Stored records
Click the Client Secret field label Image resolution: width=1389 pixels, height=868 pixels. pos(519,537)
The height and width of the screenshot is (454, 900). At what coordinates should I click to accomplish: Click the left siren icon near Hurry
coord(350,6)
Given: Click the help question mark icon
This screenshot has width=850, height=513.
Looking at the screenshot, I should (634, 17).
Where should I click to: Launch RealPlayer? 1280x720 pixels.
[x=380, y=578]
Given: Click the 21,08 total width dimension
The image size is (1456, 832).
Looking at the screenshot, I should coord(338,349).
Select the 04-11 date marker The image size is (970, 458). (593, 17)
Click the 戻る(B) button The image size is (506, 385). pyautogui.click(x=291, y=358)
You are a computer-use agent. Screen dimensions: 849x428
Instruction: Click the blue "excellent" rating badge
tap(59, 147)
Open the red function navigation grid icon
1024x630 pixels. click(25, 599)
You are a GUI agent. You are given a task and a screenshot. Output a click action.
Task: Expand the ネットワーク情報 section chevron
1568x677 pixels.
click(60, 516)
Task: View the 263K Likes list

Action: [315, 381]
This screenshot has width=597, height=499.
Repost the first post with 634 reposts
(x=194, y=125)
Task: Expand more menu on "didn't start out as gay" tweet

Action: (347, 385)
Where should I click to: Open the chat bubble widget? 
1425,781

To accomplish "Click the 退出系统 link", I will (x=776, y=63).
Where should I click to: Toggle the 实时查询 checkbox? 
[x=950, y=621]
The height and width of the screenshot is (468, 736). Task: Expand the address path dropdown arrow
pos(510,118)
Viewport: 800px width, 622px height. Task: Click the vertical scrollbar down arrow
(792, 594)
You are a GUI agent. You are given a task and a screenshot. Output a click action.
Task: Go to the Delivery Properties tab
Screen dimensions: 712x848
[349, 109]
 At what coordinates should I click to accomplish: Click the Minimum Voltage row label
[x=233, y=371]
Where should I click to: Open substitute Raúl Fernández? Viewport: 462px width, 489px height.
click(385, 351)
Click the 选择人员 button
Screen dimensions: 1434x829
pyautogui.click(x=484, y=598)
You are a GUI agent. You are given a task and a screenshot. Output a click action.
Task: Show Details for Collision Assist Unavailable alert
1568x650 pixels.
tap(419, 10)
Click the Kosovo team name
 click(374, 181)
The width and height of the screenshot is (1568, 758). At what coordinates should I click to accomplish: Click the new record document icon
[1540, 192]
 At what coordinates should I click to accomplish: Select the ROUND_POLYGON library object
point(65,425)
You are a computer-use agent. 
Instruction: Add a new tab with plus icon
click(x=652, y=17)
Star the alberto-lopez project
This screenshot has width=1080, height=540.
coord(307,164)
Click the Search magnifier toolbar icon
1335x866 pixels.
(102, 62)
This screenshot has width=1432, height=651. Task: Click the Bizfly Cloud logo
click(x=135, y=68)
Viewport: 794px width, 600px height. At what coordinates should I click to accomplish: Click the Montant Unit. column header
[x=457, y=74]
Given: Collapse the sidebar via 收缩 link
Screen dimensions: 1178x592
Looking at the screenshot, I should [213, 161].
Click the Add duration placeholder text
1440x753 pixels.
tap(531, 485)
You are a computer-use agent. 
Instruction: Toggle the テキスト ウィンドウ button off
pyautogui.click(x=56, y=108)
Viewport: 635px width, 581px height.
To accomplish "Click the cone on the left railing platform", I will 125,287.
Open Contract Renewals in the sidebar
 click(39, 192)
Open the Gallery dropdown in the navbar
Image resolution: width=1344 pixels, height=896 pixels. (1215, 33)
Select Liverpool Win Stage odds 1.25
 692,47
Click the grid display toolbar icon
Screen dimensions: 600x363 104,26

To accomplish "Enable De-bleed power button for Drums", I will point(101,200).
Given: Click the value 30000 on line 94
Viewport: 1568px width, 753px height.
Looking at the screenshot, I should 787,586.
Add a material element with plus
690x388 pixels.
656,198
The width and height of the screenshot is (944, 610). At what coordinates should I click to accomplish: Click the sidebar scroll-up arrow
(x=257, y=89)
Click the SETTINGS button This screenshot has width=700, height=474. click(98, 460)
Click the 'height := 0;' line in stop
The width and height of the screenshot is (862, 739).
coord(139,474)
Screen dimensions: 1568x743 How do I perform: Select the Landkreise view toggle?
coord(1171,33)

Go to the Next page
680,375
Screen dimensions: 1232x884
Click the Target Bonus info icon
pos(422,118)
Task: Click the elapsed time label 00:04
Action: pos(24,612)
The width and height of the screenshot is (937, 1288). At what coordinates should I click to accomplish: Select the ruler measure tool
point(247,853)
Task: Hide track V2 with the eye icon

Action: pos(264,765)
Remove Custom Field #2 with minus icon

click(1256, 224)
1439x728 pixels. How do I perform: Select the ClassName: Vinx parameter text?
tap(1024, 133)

Exercise prompt | All that is needed is the exact run of lines above from the line containing "Instruction: Add a new tab with plus icon" through the line containing "Screen dimensions: 1232x884", both of them included.

Task response |
Instruction: Add a new tab with plus icon
click(x=652, y=17)
Star the alberto-lopez project
This screenshot has width=1080, height=540.
coord(307,164)
Click the Search magnifier toolbar icon
1335x866 pixels.
(102, 62)
This screenshot has width=1432, height=651. Task: Click the Bizfly Cloud logo
click(x=135, y=68)
Viewport: 794px width, 600px height. At what coordinates should I click to accomplish: Click the Montant Unit. column header
[x=457, y=74]
Given: Collapse the sidebar via 收缩 link
Screen dimensions: 1178x592
Looking at the screenshot, I should [213, 161].
Click the Add duration placeholder text
1440x753 pixels.
tap(531, 485)
You are a computer-use agent. 
Instruction: Toggle the テキスト ウィンドウ button off
pyautogui.click(x=56, y=108)
Viewport: 635px width, 581px height.
To accomplish "Click the cone on the left railing platform", I will 125,287.
Open Contract Renewals in the sidebar
 click(39, 192)
Open the Gallery dropdown in the navbar
Image resolution: width=1344 pixels, height=896 pixels. (1215, 33)
Select Liverpool Win Stage odds 1.25
 692,47
Click the grid display toolbar icon
Screen dimensions: 600x363 104,26

To accomplish "Enable De-bleed power button for Drums", I will point(101,200).
Given: Click the value 30000 on line 94
Viewport: 1568px width, 753px height.
Looking at the screenshot, I should 787,586.
Add a material element with plus
690x388 pixels.
656,198
The width and height of the screenshot is (944, 610). At what coordinates should I click to accomplish: Click the sidebar scroll-up arrow
(x=257, y=89)
Click the SETTINGS button This screenshot has width=700, height=474. click(98, 460)
Click the 'height := 0;' line in stop
The width and height of the screenshot is (862, 739).
coord(139,474)
Screen dimensions: 1568x743 How do I perform: Select the Landkreise view toggle?
coord(1171,33)

Go to the Next page
680,375
Screen dimensions: 1232x884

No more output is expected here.